You can see how these specialty transgenic traits could cause more arguments about who is responsible for flying pollen. Of course this problem is not purely a function of biotech crops, and as you can judge from Clarkson’s blue-corn example, it’s not even anything new. So far, farmers have mostly been able to sort out these issues over the fence, by talking to each other. That might not be so easy in the future.

“It will become a bigger issue as more biotech crops come on line,” said Greg Jaffe, director of biotechnology at the Center for Science in the Public Interest. The industry could bring out more functional traits (like high-amylase corn and high-oleic soy). Biotech companies had considered growing pharmaceuticals in food crops, but so far they haven’t done it, in part because of the problems that could be caused by pollen in the wrong places.

The proliferation of functional crops could make strange bedfellows. Once high-amylase corn starts spreading pollen, that could force people who need corn for tortilla chips into the arms of organic farmers. Both might demand compensation from the farmers whose pollen ended up in their fields. But so far that kind of reasoning hasn’t affected the debate: When organic and conventional farmers met in a USDA advisory group, they could only agree that someone (perhaps U.S. taxpayers through crop insurance) should pay for accidental pollination of the wrong fields.

There is one technological solution for this problem: the terminator gene. This has nothing to do with Arnold Schwarzenegger killing Sarah Connor; it’s the common name for a technology patented by the Delta and Pine Land Company in 1998 — one that makes the seeds from transgenic pollen and plants sterile. The whole point of the terminator technology is to make sure that there is no hasta la vista. After one generation it’s done: It won’t be back. But it has never been put into use, thanks to the resistance of various activist groups that want farmers to have the means to use and replant genetically modified seeds.

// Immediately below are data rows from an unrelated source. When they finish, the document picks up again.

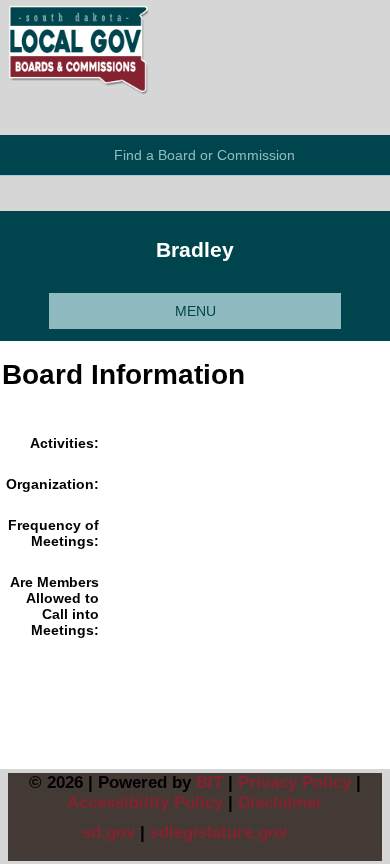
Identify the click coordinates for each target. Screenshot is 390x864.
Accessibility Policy (145, 802)
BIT (209, 782)
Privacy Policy (294, 782)
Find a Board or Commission (204, 155)
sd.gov (108, 832)
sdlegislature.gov (218, 832)
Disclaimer (280, 802)
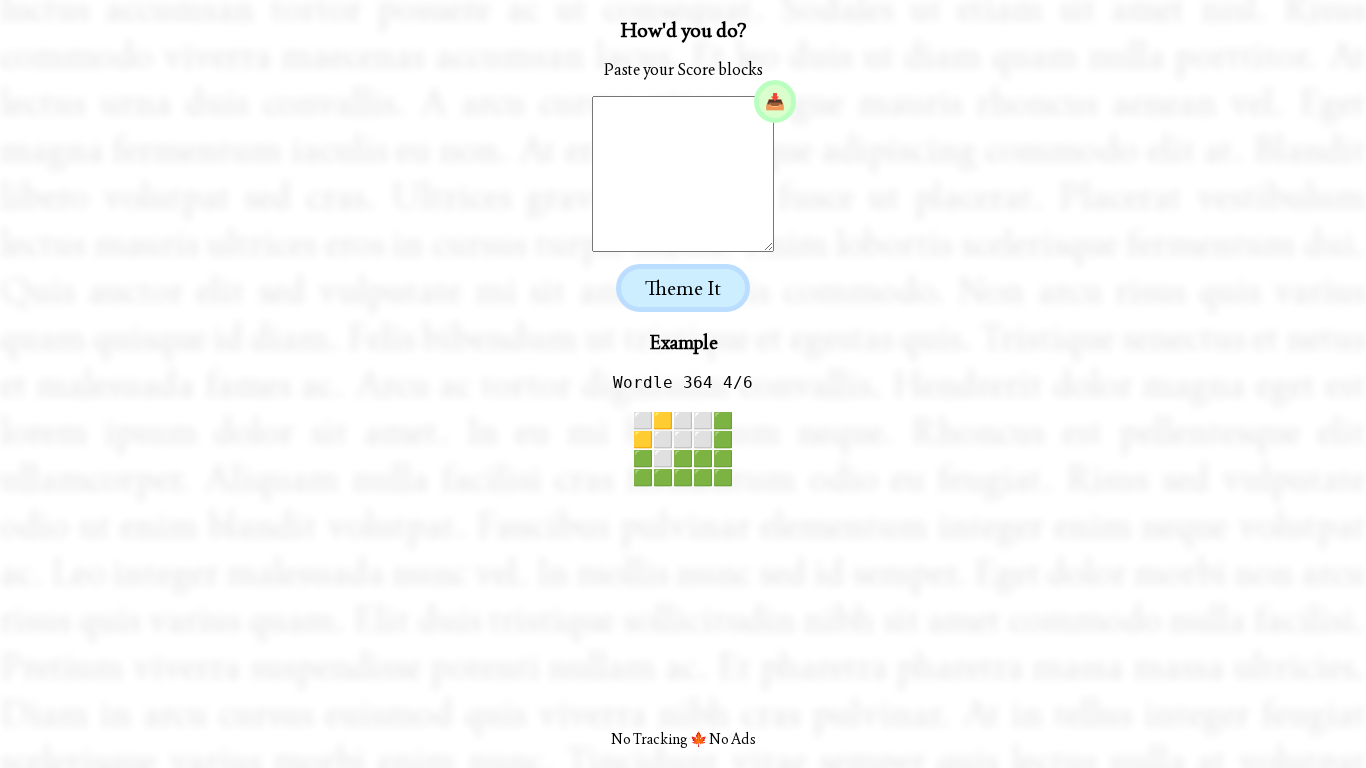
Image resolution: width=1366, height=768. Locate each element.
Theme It (683, 288)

Terminator genes would prevent unwanted pollination, but they would also force farmers who use patented GM seed to buy it fresh each year, rather than saving it from the previous crop.

Because corn is so promiscuous, it’s almost impossible to find seed grain that’s completely free of kernels containing a little bit of transgenic DNA, Clarkson said. Food companies buying non-GM corn understand this: If they had zero tolerance for transgenic DNA, they’d never find any grain to buy. Everyone from GMO-free food processors in Europe to the Non-GMO Project set their tolerance at .9 percent. In other words, there must be fewer than one kernel of GM corn for every 100 non-GM kernels.

The idea of purity — and inversely, the idea of contamination — is moot at this point, Clarkson said. That genie is out of the bottle and, libertine that it is, disseminating genes far and wide.